William terpaksa menanda tangani surat tersebut.


"sudah" jawab William


Ceklek...


Aku mengarahkan pistol ke kepala William.


"a apa maksudmu, mengapa kau mengancamku?" tanya William


"hum, sebenarnya aku ingin melepaskanmu. Namun mengingat gengmu pernah terlibat pengedaran obat terlarang aku jadi berubah pilihan. Lagi pula, kau telah mengetahui identitasku. Selama ini orang yang mengetahui identitasku kalau tidak jadi bawahanku, budakku atau mereka akan mati" jelasku


"am ampun, kumohon jangan bunuh aku" mohon William


William memohon dan bersujud dikakiku agar tidak membunuhnya.


"kumohon jangan bunuh aku" mohon William


"humm, bagaimana ya.. Kau terlalu banyak menyesatkan orang dan banyak membunuh serta membuat keluarganya menderita.
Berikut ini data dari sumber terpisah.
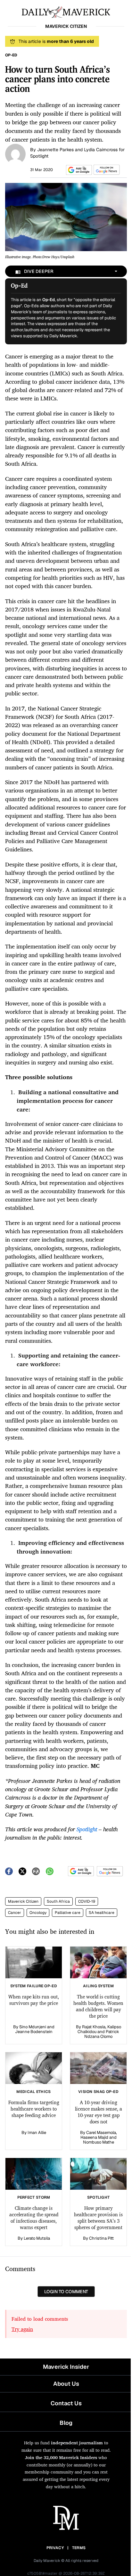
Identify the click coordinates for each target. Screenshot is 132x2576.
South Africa (58, 1901)
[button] (78, 170)
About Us (66, 2383)
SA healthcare (101, 1912)
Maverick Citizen (23, 1901)
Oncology (37, 1912)
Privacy (55, 2547)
Apa kau masih pantas untuk hidup? (menendang kepala William)" tanyaku


"aww.. kumohon"pinta William


"kukira kau pria sejati. Ternyata hanya karena takut mati kau mampu bersujud padaku. Tak usah untuk berpikir menyerang balik, semua pasukanmu diluar telah aku habisi" kejamku


"kumohon boss, aku akan jadi budakmu. Lepaskan aku" mohon William


"baiklah, kau boleh pergi. Moodku sedang bagus hari ini" jawabku


"terima kasih nona, aku akan selalu mengabdi padamu" hormat William


William berbalik dan hendak pergi, namun saat memegang gagang pintu...


Dor..


Aku menembak lengan kanan William. Lalu...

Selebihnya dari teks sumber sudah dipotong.